We Need To Talk About Kevin

One of the reasons that I don’t have kids is that I don’t particularly get on with them on a personal level, though I’m sure I’d adapt as soon as they come blubbering, puking and screaming into my life. But what if something’s wrong from the start; if you don’t connect with your child to the point where you question their love for you and yours for them? What if, furthermore, you don’t know what the source of the problem is, resulting in you shifting endlessly between blaming yourself and believing that your child was actually born evil? It seems like an almost unfeasible concept, but a terrifying one none the less, and We Need To Talk About Kevin depicts this nightmare scenario in harrowing fashion.

The plot follows Eva Khatchadourian (Tilda Swinton), who is struggling to come to terms with a murderous rampage committed by her son. The entire film intercuts between Eva’s present-day loneliness, sounds and blurry images surrounding the night of her son’s crime, and her upbringing of her son, the titular Kevin (played by three different child actors, all with equal menace). The film’s style, brilliantly executed by director Lynne Ramsay, throws us into right into the tormented mind of Eva, who, despite her external stoicism, seems doomed to forever obsess over just what the hell went wrong with her relationship with her deviant child.

To some extent, the lack of explanation for Kevin’s behaviour is frustrating, as summed up by Kevin unhelpfully saying ‘there is no point. That’s the point.’ Much more revealing, however, is the perpetual shock on Tilda Swinton’s face throughout the film, which suggests a self-pity in Eva’s character resulting from her very status of being a mother. Her performance doesn’t so much evoke sympathy, as depict a woman who’s not ready to make the great sacrifice that motherhood requires. Both before and after Kevin’s rampage, Swinton infuses her character with a cold sense of superiority. Incapable of self-reflection, Eva never develops the motherly instinct to blame herself for Kevin’s misbehaviour, seemingly settling in her own mind early on that her son is the devil incarnate. Giving up on forming any kind of relationship with Kevin, Eva decides to have another child against her husband’s will, played by a painfully cute Ashley Gerasimovich; a brash move that simply places another completely innocent person at Kevin’s mercy.

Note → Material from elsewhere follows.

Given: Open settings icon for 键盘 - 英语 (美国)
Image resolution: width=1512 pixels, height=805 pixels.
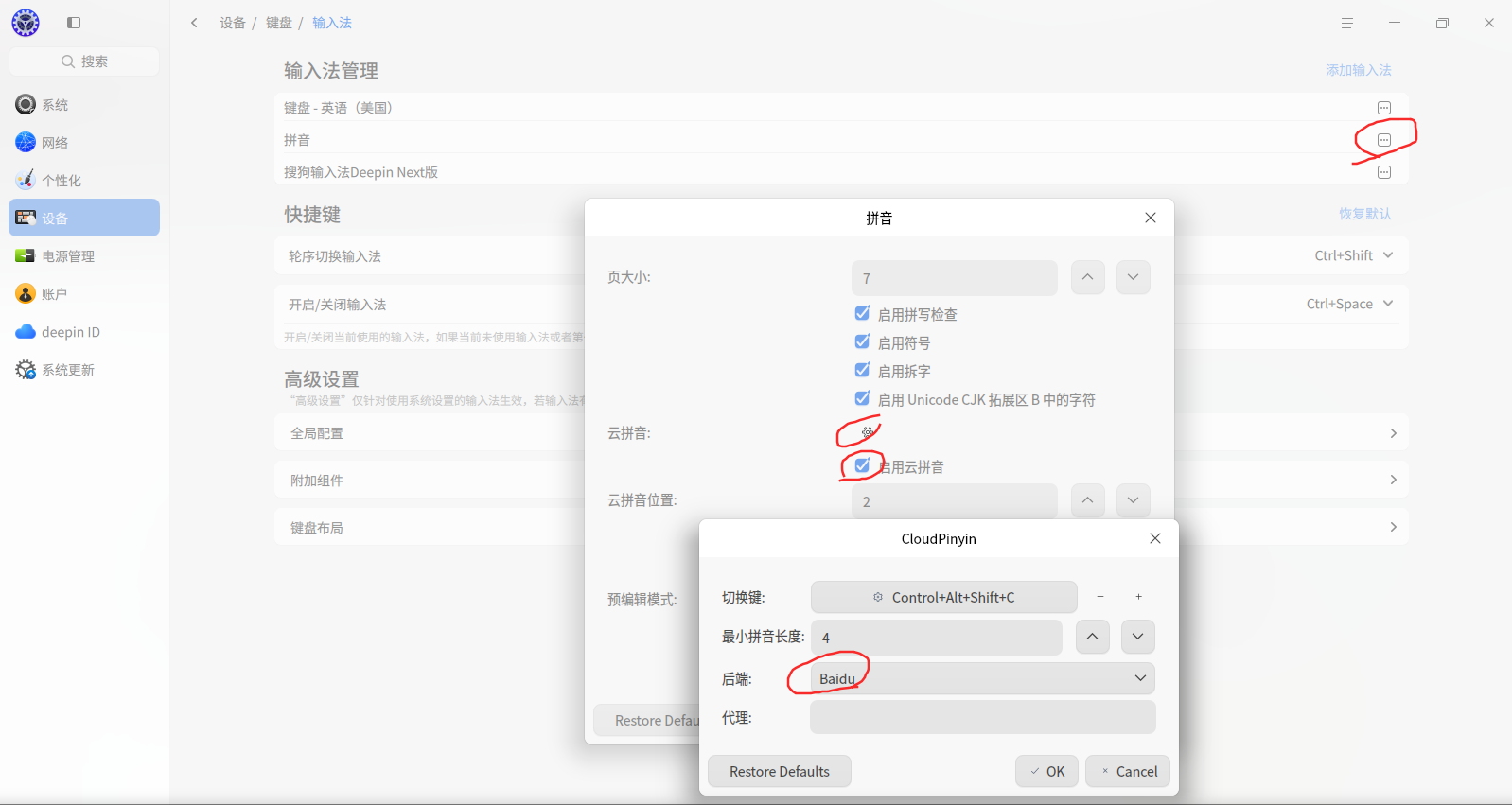Looking at the screenshot, I should click(x=1384, y=108).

Right from giving birth to Kevin, Eva cuts an isolated figure as her well-meaning but oafish husband Franklin (John C. Reilly) cradles Kevin. This sets the stage for the rest of the film, in which Eva’s life is subsumed into the child while Franklin becomes the archetypal ‘cool dad’ who plays with his son and buys him a top-of-the-range bow and arrow (the perfect accompaniment to a high-school killing spree, it would seem). Kevin’s malicious intelligence is evident from early on. Whether it’s him not passing his ball back to his mother as a toddler, cutting off her ‘birds-and-bees’ talk by asking if she’s talking about ‘fucking’ as a child, and a whole series of increasingly violent stunts as a teenager, Kevin’s behaviour at times seems to go beyond the explicably psychopathic, and towards genuine evil.

Lynne Ramsay does a great job in forming a sense of creeping dread around a disaster that we’re aware of from the start. The recurrence of the colour red, an unpleasant lingering of the picture and sound on Kevin eating, and the disruption of Eva’s memories with the terrified screams of Kevin’s victims all infuse the whole film with an unceasing discomfort. Perhaps creating such a sense of inevitability around a subject as controversial as murderous youths is a bit too deterministic, especially when the film is ambivalent about the explanation, but it certainly makes for powerful drama.

Kevin is a stark film that adeptly expresses a parent’s worst fears through a combination of cold, intense performances and a heavily subjective visual style. Its absolute focus on how Eva perceives her relationship with her child means that we get little clarity as to why Kevin turned out the way he did, but giving an explanation would surely over-simplify the difficult subject matter. By not giving a judgement on the source of Kevin’s problem, the film is frustrating, terrifying, and uncomfortably echoing of real-world events.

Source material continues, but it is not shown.